After the season’s sudden end, Hogue waxed philosophical in the interview room adjacent to the stadium in Oklahoma City, echoing Harlan’s sentiments that Friday will soon be forgotten, while other memories from the 2023 breakthrough for the heretofore middling Pac-12 program will last a lifetime.

“The pride that (they) displayed and the way they wore those colors, (I am) super proud. Proud of what they did because it’s an entire season, right, that we’re talking about,” Hogue said. “They accomplished so much. So it was fantastic year for the Utes.”

Memorable accomplishments included sweeping Stanford and Oregon in the regular season, winning the inaugural Pac-12 softball tournament, going 3-0 in Regionals against Southern Illinois and Ole Miss, and then coming back from a Friday setback to San Diego State in the Super Regionals to wallop the Aztecs twice in front of record crowds at Dumke Family Softball Stadium in Salt Lake City.

Along the way, Bonstrom and junior pitcher Mariah Lopez became All-Americans; Bonstrom was named a second-team All-American by D1Softball.com and Lopez was named a third-team All-American by the National Fastpitch Coaches Association (NFCA). 

“From the very beginning of this year we knew that the World Series was our goal. It started from the very first practice to the very first meeting,” Bonstrom said. “To say that we actually did it is honestly a dream come true. I’m so proud of this team, just the season we’ve had this year. I mean, we broke so many records. It was such a historic year for us.”

In 2018, the Utes went 2-21 in Pac-12 play, 20-30 overall. Bonstrom and some of the other departing seniors started to get it turned around in 2019, when Utah went 7-17 in league play, 19-35 overall. They were 14-4 overall and yet to play a Pac-12 game in 2020 when the pandemic cut that season short.

More setbacks came in 2021, when the Utes went 3-21 in conference, but giant steps were taken in 2022 when they went 27-27 and just missed making the NCAA Tournament.

“To be a part of kind of this rebuilding group of seniors, I mean, we didn’t start out great, and we are leaving the program better than what we came into,” Bonstrom said. “Coach (Hogue) stuck with us for all five seasons. We rebuilt that program. I’m so happy that she got to get back to the World Series and that she has the team that she deserves.”

Clearly, a big key to the Utes’ resurgence in 2023 was the emergence of Lopez, a first-team All-Pac 12 pick and the conference tournament’s Most Outstanding Player. Her 23 wins are the most by a Ute pitcher since 2000.

That is why the situation that unfolded Friday seemed so cruel. Asking Lopez to pitch against OSU after she had thrown 123 pitches against Washington was too much, and Hogue went with backups who were pummeled by OSU’s big-time hitters.

“Mariah could have (pitched against OSU),” Hogue said. “I’m sure if we would have caught up, we would have got her ready.
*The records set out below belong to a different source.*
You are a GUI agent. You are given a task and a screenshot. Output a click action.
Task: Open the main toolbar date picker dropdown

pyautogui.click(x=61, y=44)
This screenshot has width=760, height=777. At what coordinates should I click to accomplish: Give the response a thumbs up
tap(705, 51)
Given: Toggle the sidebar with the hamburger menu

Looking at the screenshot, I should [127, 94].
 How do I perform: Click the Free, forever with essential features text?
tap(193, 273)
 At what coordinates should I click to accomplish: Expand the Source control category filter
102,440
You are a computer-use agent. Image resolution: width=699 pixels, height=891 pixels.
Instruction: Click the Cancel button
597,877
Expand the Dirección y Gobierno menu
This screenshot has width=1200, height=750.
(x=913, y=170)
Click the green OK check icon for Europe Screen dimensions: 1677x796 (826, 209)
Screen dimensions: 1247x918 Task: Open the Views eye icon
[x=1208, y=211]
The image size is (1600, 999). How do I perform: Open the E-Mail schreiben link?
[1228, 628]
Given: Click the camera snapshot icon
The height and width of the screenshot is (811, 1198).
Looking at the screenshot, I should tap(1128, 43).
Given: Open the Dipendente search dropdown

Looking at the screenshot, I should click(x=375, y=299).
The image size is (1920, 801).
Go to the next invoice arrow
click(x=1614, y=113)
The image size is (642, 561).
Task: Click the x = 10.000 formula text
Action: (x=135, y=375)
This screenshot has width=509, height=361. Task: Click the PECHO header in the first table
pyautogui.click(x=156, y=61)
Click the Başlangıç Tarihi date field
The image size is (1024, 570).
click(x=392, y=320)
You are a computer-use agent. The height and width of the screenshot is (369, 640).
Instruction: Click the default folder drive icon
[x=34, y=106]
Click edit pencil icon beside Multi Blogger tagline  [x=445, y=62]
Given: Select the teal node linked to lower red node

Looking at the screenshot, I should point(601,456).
But it was a day for those two seniors to go out there and do what they could, and they gave everything they had.”

Added another senior, Haley Denning: “This has been a season that’s been building since the day we didn’t make postseason last year. … We have grit, we have energy, we have all the things. It’s just been really cool to see how we turned the program around from what we were, having the belief and faith that we could make it here.”